Apr 27

KeysOne of the inherent flaws with any popular web language like PHP is the serious potential of security vulnerabilities from improperly set up installations and servers. Although ensuring a secure server installation (whether Apache or IIS) is extremely important, that process is outside the scope of this article.

Instead, I’d like to recommend one simple tool that will should enable you to pro actively plug most “holes” in your PHP setup.

The ironic part about this article is that just a short while ago I thought I had everything “plugged” myself. I had done my reading up on PHP security and felt confident that I had a secure setup. Unfortunately, in an upgrade to a more recent PHP version, I accidentally overwrote my “secure” php.ini from the previous install. This caused one particular web site to be infiltrated by a nefarious ‘hacker’. Fortunately, there was no serious damage and I quickly found the problem.

However, if I had dropped PhpSecInfo onto the server and checked it out before going live, I would’ve immediately known there was a problem.

So here’s how it works: PhpSecInfo is just a single script and a small library that does the work. You simply drop the PHP files onto your server and execute index.php in your browser. You’ll be treated with a nice looking, clean, and easy-to-understand table of security information about your current PHP setup.

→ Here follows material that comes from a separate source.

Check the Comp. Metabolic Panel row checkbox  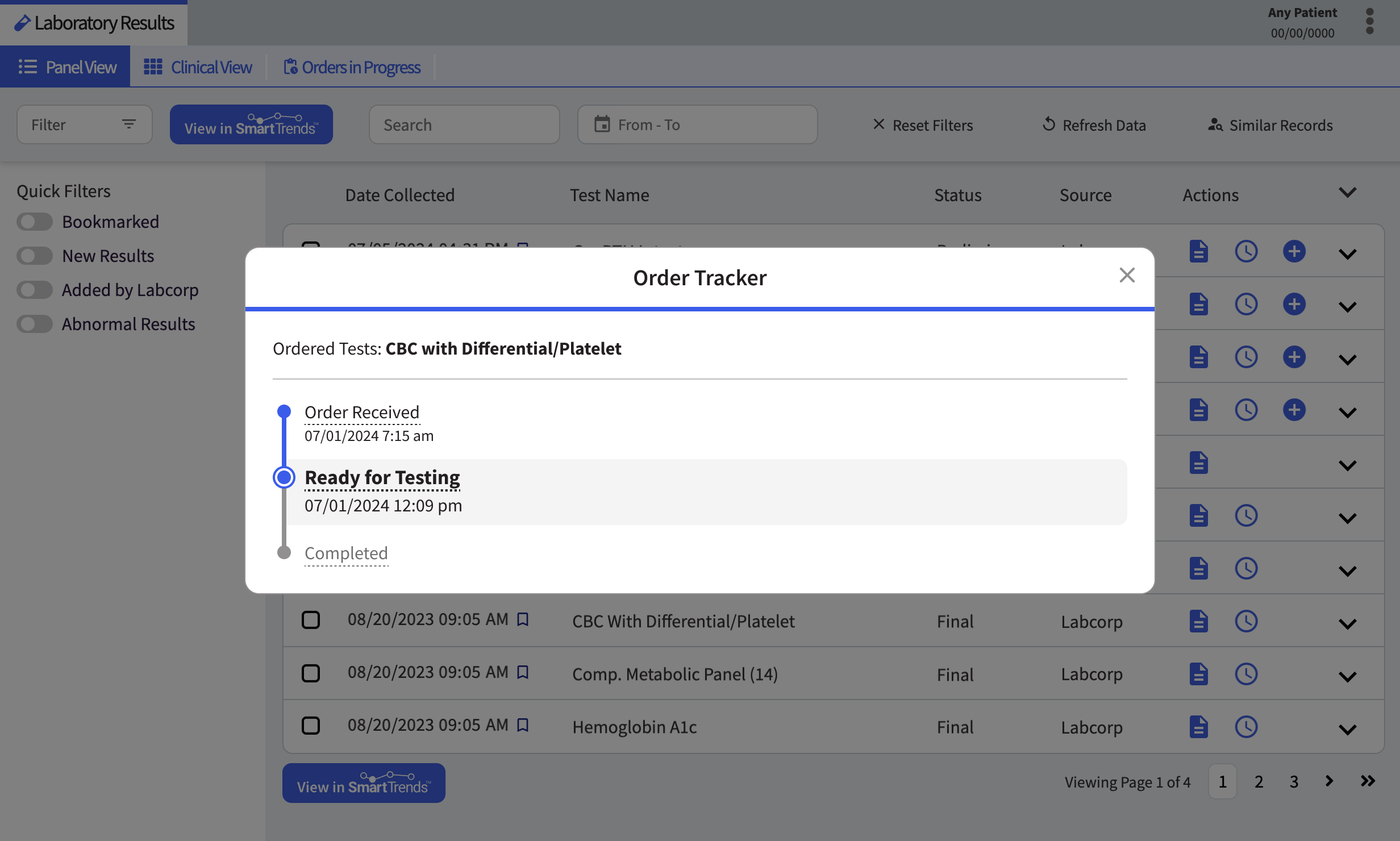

There are a mighty large number of security tests performed and all you have to do is analyze the results. Using the highly familiar red, yellow, green color schemes (from stop lights)… you know which tests have failed miserably, which ones you should probably check on, and which ones you can safely ignore. I realize that it’s not the end-all security check-up for a PHP installation, but I think it’s truly helpful to anyone operating a public facing PHP web server.

So, if you’re interested, check out PhpSecInfo from the PHP Security Consortium.

Whether or not you make any changes to your setup, it’s always good to be aware of your vulnerabilities. Oh yeah, it’s also totally free!

One Response to “PHP Security – Ensuring A Safe PHP Setup”

  1. Anonymous Says:

    PHP security is important. Thanks for giving this util a plug. It was a helpful to me.